What makes e-cigarettes dangerous?
The U.S. Fire Administration blames the lithium-ion batteries within e-cigarettes for starting fires in homes and cars. They point out that this is a new and unique technology with unprecedented dangers to you, the consumer. Safety standards struggle to keep up with new e-cigarette technologies.
The battery in an e-cigarette powers a heating element that heats the cartridge of vaporizing liquid (often a flavored "vape juice") and can power a small LED light on the end of the pen to simulate the burning end of the cigarette. All of this happens about six inches away from your face.

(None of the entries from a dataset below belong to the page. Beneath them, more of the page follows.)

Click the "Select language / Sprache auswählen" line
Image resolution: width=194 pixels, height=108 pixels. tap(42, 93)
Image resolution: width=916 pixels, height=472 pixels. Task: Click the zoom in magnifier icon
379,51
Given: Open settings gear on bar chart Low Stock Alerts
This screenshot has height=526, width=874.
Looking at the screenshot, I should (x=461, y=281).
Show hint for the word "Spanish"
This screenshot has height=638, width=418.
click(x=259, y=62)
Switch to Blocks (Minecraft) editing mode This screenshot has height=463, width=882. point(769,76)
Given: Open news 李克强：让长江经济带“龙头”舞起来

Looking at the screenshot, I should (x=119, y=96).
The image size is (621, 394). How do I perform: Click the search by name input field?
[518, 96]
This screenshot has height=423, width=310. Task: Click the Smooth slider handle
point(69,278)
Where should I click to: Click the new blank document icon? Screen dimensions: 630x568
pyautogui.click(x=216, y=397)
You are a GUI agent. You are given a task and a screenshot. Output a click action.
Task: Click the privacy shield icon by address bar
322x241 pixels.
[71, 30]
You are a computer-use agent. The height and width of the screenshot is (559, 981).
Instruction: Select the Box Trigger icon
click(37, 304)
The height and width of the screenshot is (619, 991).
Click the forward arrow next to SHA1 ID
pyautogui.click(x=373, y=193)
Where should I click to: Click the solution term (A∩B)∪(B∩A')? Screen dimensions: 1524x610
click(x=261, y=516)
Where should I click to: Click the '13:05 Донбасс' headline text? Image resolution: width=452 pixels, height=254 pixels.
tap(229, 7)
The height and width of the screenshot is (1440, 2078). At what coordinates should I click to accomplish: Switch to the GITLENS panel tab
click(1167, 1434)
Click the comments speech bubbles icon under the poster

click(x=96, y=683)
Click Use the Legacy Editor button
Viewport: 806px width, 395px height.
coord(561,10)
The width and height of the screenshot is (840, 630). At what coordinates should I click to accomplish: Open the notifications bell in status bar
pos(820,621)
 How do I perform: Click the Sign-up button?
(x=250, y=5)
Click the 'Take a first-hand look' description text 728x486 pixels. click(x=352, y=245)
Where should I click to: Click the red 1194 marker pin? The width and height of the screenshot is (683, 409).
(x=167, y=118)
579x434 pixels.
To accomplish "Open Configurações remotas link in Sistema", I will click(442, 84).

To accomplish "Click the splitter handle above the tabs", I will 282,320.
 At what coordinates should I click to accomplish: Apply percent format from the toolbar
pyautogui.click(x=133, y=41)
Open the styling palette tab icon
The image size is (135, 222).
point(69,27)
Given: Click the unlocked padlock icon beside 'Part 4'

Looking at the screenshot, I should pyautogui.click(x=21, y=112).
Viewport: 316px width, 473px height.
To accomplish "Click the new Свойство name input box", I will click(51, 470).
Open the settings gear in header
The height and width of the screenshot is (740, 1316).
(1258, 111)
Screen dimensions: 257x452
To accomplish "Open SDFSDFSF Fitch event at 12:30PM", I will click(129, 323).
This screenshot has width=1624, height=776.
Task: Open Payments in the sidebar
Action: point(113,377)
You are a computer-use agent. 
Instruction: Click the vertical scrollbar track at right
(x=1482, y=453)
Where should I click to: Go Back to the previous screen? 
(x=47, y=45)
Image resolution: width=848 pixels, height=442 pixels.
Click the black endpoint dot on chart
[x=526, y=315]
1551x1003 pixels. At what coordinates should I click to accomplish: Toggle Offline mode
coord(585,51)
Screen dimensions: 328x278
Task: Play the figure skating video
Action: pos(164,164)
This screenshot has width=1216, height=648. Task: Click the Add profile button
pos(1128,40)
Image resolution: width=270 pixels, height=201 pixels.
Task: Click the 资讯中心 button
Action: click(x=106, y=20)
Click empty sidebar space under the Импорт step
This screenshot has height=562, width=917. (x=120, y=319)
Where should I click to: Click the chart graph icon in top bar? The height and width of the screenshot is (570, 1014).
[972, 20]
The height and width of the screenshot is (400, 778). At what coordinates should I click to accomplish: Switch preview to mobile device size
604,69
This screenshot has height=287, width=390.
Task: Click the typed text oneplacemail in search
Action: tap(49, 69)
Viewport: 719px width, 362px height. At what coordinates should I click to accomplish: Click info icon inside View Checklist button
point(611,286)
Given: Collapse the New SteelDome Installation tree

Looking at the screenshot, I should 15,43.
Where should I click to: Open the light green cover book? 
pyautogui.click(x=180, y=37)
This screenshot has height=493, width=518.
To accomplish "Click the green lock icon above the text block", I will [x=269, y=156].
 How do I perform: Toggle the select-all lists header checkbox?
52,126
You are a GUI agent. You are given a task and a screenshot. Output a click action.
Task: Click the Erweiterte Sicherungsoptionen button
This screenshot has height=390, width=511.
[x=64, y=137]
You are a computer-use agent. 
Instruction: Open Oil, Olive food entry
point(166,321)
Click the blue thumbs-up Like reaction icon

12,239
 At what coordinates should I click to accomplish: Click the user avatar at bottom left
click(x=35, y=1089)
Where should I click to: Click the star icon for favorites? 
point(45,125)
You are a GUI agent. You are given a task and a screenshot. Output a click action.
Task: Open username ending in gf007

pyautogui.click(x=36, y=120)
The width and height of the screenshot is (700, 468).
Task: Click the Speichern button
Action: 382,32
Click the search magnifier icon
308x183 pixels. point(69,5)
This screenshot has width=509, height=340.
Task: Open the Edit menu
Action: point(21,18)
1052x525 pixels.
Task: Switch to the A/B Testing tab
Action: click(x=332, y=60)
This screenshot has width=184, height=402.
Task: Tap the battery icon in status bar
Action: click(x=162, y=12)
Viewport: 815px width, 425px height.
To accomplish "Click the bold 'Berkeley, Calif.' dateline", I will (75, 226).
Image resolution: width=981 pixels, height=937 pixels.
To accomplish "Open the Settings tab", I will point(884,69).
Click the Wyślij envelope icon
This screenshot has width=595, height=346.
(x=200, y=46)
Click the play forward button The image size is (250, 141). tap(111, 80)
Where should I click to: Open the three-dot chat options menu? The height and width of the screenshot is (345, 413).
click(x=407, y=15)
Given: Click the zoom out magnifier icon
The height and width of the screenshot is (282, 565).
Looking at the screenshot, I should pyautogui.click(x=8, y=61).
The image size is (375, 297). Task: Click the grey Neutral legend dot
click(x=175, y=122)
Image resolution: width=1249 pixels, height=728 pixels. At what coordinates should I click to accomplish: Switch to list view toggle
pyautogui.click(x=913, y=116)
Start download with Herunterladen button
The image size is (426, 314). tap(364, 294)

Some models claim to have "circuit protections" on the heating element, but the USFA reports that there is little technical information available to prove this is true or safe. Because of improper assembly or use, they have exploded or flown across the room and sent shrapnel into users' faces and necks.
Many e-cigarette users keep their pens, cartridges, recharging equipment and spare batteries together in a handy pouch or pocket. These could fuel a fire in the event of an explosion.
Consumer products with battery elements should be held to a uniquely high standard of safety. If a defective e-cigarette injures you, explore your legal options to help protect yourself and consumers everywhere.